Besides using bot protection technologies like CAPTCHA and Cloudflare Turnstile to prevent security tools from accessing the phishing pages, the attackers leverage conditional loading techniques to ensure that only the intended targets can access them, while filtering out the rest or redirecting them to benign sites instead.
Sneaky 2FA, first highlighted by Sekoia earlier this year, is known to adopt various methods to resist analysis, including using obfuscation and disabling browser developer tools to prevent attempts to inspect the web pages. In addition, the phishing domains are quickly rotated to minimize detection.
“Attackers are continuously innovating their phishing techniques, particularly in the context of an increasingly professionalized PhaaS ecosystem,” Push Security said. “With identity-based attacks continuing to be the leading cause of breaches, attackers are incentivized to refine and enhance their phishing infrastructure.”
The disclosure comes against the backdrop of research that found that it’s possible to employ a malicious browser extension to fake passkey registration and logins, thereby allowing threat actors to access enterprise apps without the user’s device or biometrics.
The Passkey Pwned Attack, as it’s called, takes advantage of the fact that there is no secure communication channel between a device and the service and that the browser, which serves as the intermediary, can be manipulated by means of a rogue script or extension, effectively hijacking the authentication process.
When registering or authenticating on websites using passkeys, the website communicates via the web browser by invoking WebAuthn APIs such as navigator.credentials.create() and navigator.credentials.get(). The attack manipulates these flows through JavaScript injection.
“The malicious extension intercepts the call before it reaches the authenticator and generates its own attacker-controlled key pair, which includes a private key and a public key,” SquareX said. “The malicious extension stores the attacker-controlled private key locally so it can reuse it to sign future authentication challenges on the victim’s device without generating a new key.”

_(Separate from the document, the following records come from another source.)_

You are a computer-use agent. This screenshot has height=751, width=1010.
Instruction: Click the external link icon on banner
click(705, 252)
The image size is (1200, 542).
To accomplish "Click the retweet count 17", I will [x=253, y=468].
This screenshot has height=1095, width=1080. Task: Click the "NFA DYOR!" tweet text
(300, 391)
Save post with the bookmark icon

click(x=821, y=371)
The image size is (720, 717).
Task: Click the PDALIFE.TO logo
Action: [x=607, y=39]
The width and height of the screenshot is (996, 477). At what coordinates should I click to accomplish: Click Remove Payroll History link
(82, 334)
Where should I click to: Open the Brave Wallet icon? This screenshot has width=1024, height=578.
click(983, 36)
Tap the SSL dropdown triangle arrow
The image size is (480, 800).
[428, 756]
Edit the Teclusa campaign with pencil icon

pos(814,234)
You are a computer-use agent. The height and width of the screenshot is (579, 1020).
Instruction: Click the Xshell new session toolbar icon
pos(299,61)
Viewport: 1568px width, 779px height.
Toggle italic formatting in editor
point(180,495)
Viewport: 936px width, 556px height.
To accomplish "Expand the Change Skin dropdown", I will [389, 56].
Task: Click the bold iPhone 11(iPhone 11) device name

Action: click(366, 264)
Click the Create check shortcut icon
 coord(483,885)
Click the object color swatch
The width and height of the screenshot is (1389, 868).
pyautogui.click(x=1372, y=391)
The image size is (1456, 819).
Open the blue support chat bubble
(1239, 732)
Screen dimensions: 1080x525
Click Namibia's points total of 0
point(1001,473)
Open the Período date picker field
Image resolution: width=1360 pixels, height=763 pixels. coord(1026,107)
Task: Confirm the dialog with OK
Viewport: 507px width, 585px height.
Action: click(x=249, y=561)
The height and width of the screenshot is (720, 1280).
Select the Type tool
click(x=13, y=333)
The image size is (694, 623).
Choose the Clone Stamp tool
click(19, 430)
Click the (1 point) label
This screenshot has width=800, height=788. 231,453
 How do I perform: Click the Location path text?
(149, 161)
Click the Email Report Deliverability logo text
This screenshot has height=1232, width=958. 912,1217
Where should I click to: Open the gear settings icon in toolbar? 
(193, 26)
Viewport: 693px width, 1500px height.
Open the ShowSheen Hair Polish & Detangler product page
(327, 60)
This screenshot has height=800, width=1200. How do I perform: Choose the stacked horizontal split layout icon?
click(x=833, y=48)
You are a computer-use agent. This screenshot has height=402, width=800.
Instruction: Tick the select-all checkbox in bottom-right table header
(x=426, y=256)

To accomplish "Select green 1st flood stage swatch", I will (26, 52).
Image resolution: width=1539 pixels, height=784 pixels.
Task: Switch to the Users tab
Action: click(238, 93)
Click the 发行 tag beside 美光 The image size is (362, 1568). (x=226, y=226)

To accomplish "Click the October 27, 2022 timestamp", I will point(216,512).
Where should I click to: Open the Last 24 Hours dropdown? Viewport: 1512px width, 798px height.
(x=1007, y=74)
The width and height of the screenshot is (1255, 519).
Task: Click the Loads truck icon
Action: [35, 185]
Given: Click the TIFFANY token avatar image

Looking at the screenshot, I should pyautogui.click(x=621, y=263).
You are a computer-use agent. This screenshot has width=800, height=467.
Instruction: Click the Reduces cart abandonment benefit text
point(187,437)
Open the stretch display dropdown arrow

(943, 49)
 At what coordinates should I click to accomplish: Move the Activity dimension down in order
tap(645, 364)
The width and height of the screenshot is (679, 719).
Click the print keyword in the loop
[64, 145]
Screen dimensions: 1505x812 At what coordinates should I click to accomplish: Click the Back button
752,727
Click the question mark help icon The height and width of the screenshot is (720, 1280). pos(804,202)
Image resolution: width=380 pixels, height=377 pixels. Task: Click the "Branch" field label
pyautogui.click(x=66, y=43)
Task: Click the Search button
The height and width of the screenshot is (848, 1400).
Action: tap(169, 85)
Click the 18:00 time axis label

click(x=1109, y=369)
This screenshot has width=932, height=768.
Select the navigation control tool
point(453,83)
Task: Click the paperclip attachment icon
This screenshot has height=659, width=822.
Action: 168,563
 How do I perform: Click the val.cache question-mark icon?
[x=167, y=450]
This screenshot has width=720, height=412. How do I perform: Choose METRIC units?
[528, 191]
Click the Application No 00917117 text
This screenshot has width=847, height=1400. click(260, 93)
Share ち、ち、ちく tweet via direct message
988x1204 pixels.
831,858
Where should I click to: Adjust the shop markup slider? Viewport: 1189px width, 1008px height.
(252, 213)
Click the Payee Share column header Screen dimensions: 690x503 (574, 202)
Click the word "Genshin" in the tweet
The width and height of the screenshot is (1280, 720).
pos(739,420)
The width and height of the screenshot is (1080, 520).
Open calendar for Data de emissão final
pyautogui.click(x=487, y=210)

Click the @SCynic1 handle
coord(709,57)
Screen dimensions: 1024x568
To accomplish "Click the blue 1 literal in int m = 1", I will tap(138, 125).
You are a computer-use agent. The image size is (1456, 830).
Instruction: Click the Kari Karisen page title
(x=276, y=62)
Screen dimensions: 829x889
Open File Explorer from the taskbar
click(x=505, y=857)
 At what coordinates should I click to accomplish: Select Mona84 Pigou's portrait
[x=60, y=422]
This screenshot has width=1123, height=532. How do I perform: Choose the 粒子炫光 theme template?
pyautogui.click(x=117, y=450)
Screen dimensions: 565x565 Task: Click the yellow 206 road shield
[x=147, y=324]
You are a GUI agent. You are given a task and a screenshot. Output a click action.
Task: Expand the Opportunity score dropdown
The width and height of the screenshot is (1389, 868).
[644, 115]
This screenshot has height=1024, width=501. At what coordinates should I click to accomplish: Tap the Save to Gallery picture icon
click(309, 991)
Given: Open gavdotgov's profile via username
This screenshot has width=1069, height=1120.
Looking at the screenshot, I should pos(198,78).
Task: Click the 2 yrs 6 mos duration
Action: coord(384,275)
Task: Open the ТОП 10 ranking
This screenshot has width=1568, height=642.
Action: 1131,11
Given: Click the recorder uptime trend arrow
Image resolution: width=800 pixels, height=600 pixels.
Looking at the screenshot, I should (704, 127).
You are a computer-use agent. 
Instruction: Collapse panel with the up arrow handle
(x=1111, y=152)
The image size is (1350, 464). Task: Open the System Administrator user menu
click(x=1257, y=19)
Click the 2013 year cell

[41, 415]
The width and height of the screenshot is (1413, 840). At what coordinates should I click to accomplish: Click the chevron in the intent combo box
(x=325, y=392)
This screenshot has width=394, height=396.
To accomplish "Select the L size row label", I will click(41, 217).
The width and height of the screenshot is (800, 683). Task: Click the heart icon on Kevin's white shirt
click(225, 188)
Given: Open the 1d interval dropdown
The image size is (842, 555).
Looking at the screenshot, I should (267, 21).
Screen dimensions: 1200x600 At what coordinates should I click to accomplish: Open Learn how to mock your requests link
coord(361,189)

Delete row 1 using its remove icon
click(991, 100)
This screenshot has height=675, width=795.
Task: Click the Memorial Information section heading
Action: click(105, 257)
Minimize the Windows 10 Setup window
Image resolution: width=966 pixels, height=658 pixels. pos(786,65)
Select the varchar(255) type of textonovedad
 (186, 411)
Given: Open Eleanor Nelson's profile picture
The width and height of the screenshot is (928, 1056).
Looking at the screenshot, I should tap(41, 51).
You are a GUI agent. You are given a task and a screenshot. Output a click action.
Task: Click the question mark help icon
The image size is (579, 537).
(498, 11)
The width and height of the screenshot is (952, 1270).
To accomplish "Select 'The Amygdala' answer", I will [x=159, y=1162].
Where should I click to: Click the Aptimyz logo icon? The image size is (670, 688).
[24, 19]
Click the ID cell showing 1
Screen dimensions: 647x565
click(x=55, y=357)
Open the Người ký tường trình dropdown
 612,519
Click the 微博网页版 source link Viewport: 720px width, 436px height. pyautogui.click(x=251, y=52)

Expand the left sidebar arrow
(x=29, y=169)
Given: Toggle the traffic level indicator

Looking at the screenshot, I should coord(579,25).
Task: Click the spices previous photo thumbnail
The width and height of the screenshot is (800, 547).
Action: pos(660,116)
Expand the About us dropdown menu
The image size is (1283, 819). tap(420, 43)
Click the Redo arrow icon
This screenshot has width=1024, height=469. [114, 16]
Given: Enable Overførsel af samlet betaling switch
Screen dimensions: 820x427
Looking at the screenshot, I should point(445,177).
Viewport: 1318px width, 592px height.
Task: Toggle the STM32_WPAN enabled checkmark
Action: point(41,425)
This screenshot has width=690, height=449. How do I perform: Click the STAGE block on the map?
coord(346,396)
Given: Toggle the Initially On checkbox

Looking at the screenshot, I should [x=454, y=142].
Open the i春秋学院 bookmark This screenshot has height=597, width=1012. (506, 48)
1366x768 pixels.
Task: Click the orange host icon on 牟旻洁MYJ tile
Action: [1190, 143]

A copy of the private key is also transmitted to the attacker to permit them to access enterprise apps on their own device. Similarly, during the login phase, the call to “navigator.credentials.get()” is intercepted by the extension to sign the challenge with the attacker’s private key created during registration.
That’s not all. Threat actors have also found a way to sidestep phishing-resistant authentication methods like passkeys by means of what’s known as a downgrade attack, where adversary-in-the-middle (AitM) phishing kits like Tycoon can ask the victim to choose between a less secure option that’s phishable instead of allowing them to use a passkey.
“So, you have a situation where even if a phishing-resistant login method exists, the presence of a less secure backup method means the account is still vulnerable to phishing attacks,” Push Security noted back in July 2025.
As attackers continue to hone their tactics, it’s essential that users exercise vigilance before opening suspicious messages or installing extensions on the browser. Organizations can also adopt conditional access policies to prevent account takeover attacks by restricting logins that don’t meet certain criteria.